The bill passed with 13 votes and one abstention. BBA-wide Representative Max Renke (19B) told the Wheel he abstained because he believed that the time slots for the shuttles should have been better determined.
“I’m not American so I don’t understand Thanksgiving, so I just didn’t want to do anything with it,” Renke said.
“I thought we should’ve done a survey to see when exactly people are leaving at the peak times and then allocating the times afterwards,” Renke said. “For me it was all in the morning, so I think we should’ve taken a survey to see when the actual peak times are because [if there are] people flying at [3 p.m.], then why are there shuttles leaving at 10 a.m.?”

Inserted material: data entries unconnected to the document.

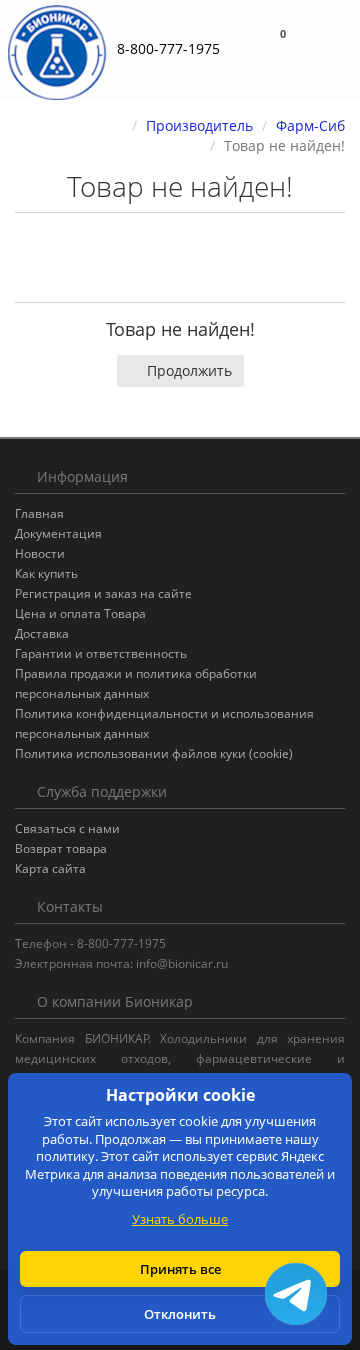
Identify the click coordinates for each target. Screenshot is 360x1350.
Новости (40, 553)
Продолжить (189, 370)
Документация (58, 533)
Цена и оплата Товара (80, 613)
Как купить (46, 573)
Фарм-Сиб (310, 125)
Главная (39, 513)
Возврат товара (61, 848)
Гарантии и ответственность (101, 653)
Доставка (42, 633)
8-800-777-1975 (168, 48)
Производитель (199, 125)
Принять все (180, 1269)
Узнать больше (180, 1219)
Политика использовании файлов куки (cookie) (154, 753)
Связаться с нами (67, 828)
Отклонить (180, 1314)
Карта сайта (50, 868)
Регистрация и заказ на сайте (103, 593)
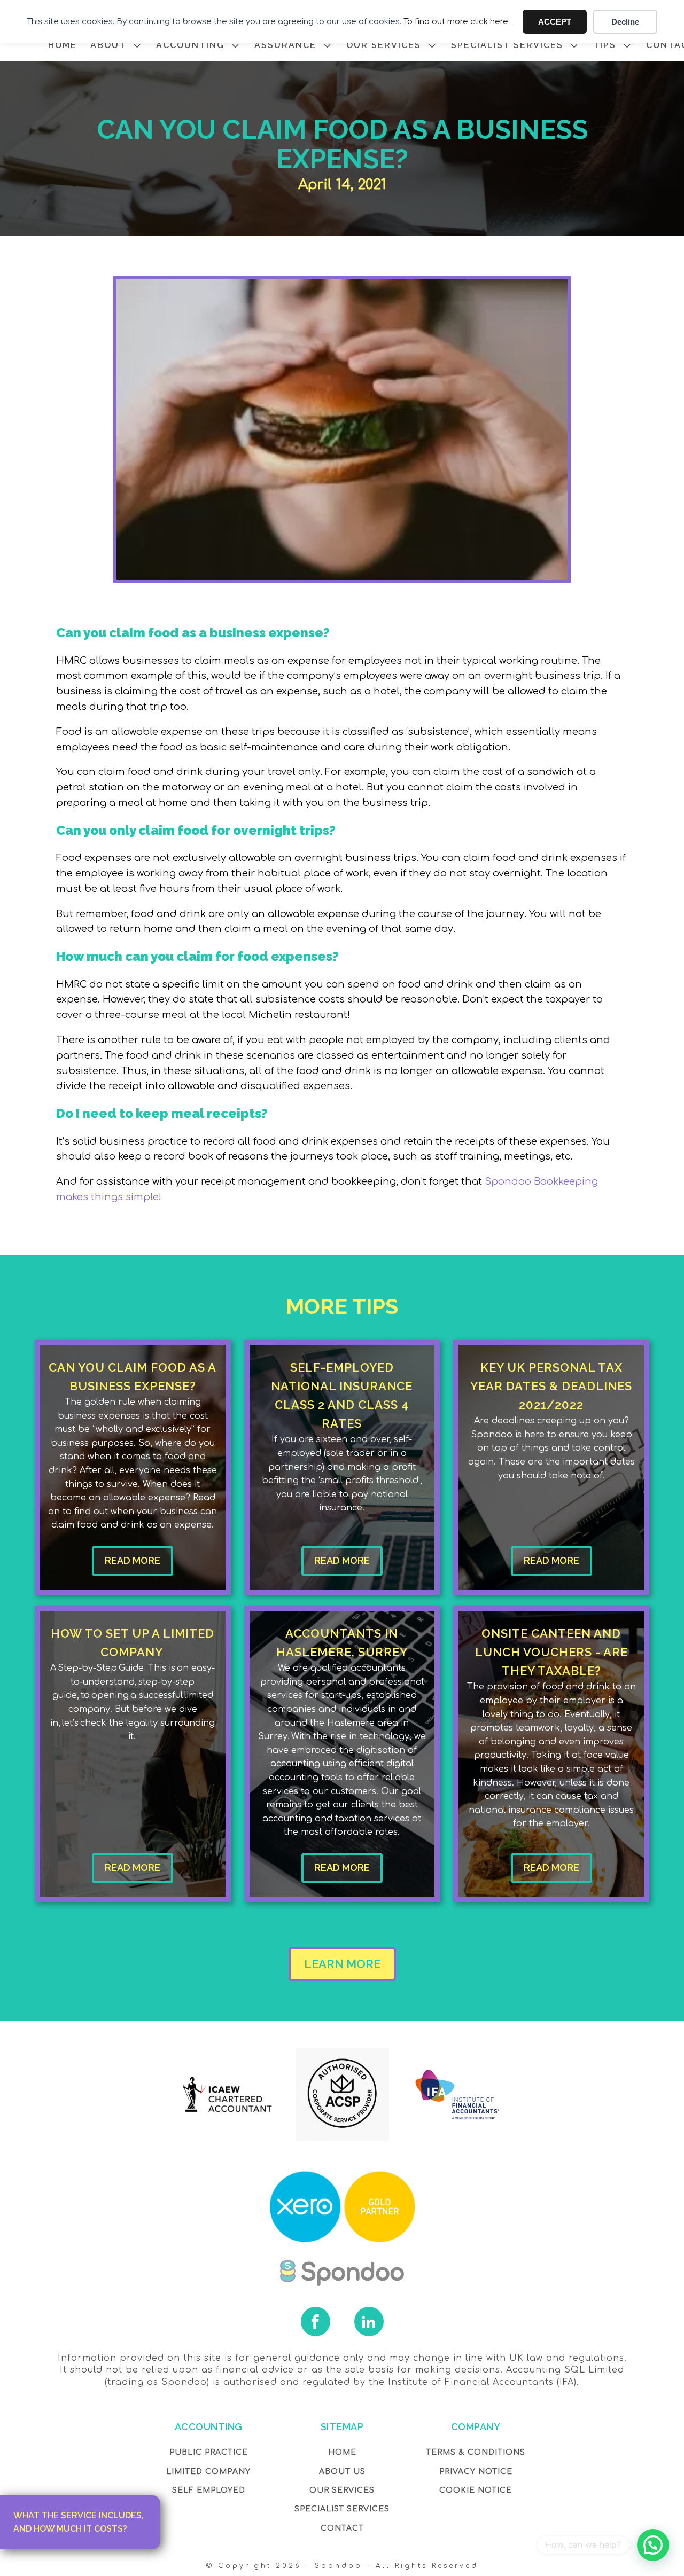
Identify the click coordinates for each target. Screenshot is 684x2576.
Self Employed (208, 2490)
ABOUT (108, 45)
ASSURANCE (285, 45)
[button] (653, 2545)
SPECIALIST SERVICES (507, 45)
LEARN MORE (342, 1964)
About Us (342, 2472)
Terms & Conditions (475, 2452)
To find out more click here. (456, 21)
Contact (342, 2528)
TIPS (604, 45)
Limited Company (208, 2472)
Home (342, 2452)
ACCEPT (554, 21)
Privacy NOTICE (475, 2472)
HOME (62, 45)
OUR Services (342, 2490)
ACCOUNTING (190, 45)
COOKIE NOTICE (475, 2490)
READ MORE (132, 1560)
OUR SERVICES (383, 45)
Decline (625, 21)
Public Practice (208, 2452)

After the SGA meeting, Singh confirmed that there will be a survey sent out before the holiday to undergraduate students to gauge the best times for the shuttles to run. The bill authors did not mention a survey during the presentation of the bill.
President of TableTalk Helena Zhao (19C) proposed Bill 51sl28 to fund Refugee Revive and TableTalk’s Dinner Syries events. The dinner is scheduled to take Emory students to a Syrian refugee family’s house. The family primarily makes its income by preparing and serving meals. Zhao described the event as “an opportunity to participate in [a] unique cultural exchange.” The bill requested $375 to fund a Nov. 7 dinner for 15 people and Nov. 8 dinner for 10 people. The cost of each person’s dinner is $15. The bill passed unanimously with 14 votes.
This was the first meeting where all 15 legislators were present and voting, according to Speaker of the Legislature and Senior Representative William Palmer (18C).